Whither social media?
Five years ago, it was all social, all the time. Social networks were the rage — social shares and likes were the metrics du jour. Never mind that volume metrics impart little, if any business value. Social mattered for its own sake, just as “clicks” and “hits” were currency back in the Web 1.0 bubble days.
Today, social is seriously simmering down of all fronts as a focal point of attention in and of itself. Consider these trends:
- Forthcoming research I’m currently conducting using ScribbleLive’s influence analytics platform [disclosure, a client] indicate that content marketing is the topic on top of CMOs’ Attention Index this year. Content marketing scored 23,937 mentions, versus social media marketing as a topic with only 7,485 citations.
- Resent research published by my former colleagues at Altimeter Group underscore this finding. C-suite involvement in social media has plunged. Only 27 percent of companies report executive engagement, close to a 20 percent drop since social media’s peak back in 2012.
- At the same time, organizations are moving to integrate social media as a discipline back into overall marketing operations. There’s been a 164 percent increase in integration initiatives these past two years.
- Increasingly, social is more about advertising than pure “social.” Several recent reports indicate social ad spending has doubled over the past two years. J&J’s Gail Horwood mentioned last week in a panel discussion her company’s social ad spending doubled just over the past year.

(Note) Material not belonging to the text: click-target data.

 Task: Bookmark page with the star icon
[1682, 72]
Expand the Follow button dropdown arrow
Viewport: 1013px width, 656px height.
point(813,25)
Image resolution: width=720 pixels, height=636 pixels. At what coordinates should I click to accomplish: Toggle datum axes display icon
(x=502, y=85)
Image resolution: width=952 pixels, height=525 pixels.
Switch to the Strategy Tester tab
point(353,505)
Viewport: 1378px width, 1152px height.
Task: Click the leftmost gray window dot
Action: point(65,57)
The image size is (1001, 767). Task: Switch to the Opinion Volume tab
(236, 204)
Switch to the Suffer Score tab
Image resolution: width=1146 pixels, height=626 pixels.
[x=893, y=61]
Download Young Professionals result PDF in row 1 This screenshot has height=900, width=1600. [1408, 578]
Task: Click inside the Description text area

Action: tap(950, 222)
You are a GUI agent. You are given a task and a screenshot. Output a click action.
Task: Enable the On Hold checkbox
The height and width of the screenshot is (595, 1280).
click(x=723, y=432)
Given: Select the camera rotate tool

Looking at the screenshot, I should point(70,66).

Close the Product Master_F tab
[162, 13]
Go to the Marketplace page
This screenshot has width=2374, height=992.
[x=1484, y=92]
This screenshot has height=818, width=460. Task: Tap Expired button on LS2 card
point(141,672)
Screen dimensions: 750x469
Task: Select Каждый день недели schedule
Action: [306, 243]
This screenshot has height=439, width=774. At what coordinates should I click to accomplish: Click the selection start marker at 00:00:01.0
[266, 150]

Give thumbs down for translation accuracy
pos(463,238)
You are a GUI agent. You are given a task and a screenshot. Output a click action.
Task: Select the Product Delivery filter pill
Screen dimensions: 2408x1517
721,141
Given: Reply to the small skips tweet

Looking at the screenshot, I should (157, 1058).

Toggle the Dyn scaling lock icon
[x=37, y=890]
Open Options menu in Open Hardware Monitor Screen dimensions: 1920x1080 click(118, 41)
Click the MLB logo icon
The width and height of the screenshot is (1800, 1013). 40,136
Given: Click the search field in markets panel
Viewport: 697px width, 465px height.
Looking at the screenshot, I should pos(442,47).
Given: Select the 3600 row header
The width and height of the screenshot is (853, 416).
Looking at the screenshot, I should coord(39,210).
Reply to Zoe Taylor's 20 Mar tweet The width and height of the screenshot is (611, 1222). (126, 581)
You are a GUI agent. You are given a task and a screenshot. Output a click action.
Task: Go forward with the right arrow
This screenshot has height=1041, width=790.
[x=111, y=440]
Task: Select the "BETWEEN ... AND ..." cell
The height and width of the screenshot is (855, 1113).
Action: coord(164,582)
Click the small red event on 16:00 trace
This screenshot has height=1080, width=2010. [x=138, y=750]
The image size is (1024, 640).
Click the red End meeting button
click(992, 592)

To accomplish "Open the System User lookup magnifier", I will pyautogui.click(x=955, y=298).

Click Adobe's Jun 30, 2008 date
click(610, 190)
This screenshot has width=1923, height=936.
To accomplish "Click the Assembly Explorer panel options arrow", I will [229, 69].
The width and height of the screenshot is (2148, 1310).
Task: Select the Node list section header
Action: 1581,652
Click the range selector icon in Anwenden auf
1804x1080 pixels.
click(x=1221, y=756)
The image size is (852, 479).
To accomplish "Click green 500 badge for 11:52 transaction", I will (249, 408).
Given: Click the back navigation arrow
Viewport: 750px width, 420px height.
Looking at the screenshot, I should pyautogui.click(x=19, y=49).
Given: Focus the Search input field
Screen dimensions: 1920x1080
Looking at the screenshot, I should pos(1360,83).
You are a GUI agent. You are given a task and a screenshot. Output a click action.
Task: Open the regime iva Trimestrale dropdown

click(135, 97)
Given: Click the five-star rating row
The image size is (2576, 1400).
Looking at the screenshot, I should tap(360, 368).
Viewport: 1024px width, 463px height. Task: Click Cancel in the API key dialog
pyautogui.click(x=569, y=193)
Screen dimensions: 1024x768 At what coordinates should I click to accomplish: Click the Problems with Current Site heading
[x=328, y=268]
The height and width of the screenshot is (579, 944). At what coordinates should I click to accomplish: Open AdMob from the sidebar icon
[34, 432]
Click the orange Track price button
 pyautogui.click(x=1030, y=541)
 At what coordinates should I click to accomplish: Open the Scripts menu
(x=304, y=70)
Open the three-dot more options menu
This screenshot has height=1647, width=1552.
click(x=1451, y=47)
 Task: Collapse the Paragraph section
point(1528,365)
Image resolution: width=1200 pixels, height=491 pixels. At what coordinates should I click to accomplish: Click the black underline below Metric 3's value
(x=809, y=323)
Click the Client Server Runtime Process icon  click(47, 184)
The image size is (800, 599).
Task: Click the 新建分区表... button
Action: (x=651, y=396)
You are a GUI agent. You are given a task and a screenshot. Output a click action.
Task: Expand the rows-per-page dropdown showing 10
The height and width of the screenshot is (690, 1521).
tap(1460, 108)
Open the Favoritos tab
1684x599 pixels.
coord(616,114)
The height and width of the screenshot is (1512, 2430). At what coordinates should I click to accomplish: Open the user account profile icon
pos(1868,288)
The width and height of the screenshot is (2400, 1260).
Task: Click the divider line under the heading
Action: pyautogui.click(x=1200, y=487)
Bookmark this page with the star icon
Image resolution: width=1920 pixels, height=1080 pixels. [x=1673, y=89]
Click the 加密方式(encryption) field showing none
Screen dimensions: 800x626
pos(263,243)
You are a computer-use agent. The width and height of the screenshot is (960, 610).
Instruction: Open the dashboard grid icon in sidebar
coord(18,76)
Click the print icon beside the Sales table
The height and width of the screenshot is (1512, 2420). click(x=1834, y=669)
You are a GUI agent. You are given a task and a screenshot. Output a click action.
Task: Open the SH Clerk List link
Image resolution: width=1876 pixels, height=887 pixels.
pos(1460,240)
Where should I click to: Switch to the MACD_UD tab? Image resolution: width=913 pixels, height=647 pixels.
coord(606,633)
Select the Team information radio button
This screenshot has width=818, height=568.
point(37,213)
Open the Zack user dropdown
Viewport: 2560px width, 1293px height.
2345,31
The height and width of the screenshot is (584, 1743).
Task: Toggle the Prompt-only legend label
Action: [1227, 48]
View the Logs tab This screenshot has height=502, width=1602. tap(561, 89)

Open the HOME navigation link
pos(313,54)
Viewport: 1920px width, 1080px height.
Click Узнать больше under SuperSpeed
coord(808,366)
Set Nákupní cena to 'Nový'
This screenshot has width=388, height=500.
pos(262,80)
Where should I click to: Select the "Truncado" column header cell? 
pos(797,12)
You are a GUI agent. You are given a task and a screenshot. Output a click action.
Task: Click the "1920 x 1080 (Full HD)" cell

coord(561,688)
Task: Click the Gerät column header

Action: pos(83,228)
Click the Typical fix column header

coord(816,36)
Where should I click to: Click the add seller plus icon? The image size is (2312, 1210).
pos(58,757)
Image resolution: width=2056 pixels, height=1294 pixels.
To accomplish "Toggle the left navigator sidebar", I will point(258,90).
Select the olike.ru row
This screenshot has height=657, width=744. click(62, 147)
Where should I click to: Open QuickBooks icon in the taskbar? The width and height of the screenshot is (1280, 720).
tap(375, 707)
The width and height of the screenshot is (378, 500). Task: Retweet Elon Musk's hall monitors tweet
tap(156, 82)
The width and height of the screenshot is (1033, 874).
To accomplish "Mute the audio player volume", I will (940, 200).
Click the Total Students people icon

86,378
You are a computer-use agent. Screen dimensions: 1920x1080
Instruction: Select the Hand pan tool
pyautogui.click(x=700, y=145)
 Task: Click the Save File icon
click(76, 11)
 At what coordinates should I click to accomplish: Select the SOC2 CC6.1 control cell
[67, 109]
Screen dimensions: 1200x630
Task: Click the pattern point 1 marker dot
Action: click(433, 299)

- Yet (see above) ad and media teams still aren’t integrated into social media operations.
- The social media software solutions (SMMS) technology sector is shrinking. Based on research I conducted last year, SMMS is expected to be absorbed by either the ad stack and/or the emerging content marketing software stack by the end of next year.
Other channel-related M&A activity bear this last point out. Just last week, for example, StrongView, a legacy email marketing vendor (originally called StrongMail), merged with Selligent, a marketing automation platform. Email can no longer exist as a stand-alone channel, unintegrated with other digital initiatives. Social media is finally arriving at that party.
Content, meanwhile, is thriving. It’s not just what CMOs are talking about, it’s also where they’re placing their bets. Content marketing positions are increasing across all verticals and industry, B2B, and B2C. Just scan the job listings. This year positions with “content” and/or “editor” in the title went from nearly zero to a frequent occurrence on job listing sites. Currently these tend to be lower-tier executive roles, manager, or director. Next year expect more of these positions to be VP or higher in rank.
If you’ve ready this far and think I’m dissing social media, you’re wrong. Social is a channel — just as email and search are channels. This is why we’re seeing email marketing service providers and SEO agencies rebrand as content marketing platforms, and social media following suit.
Channels are niche. Content is forever.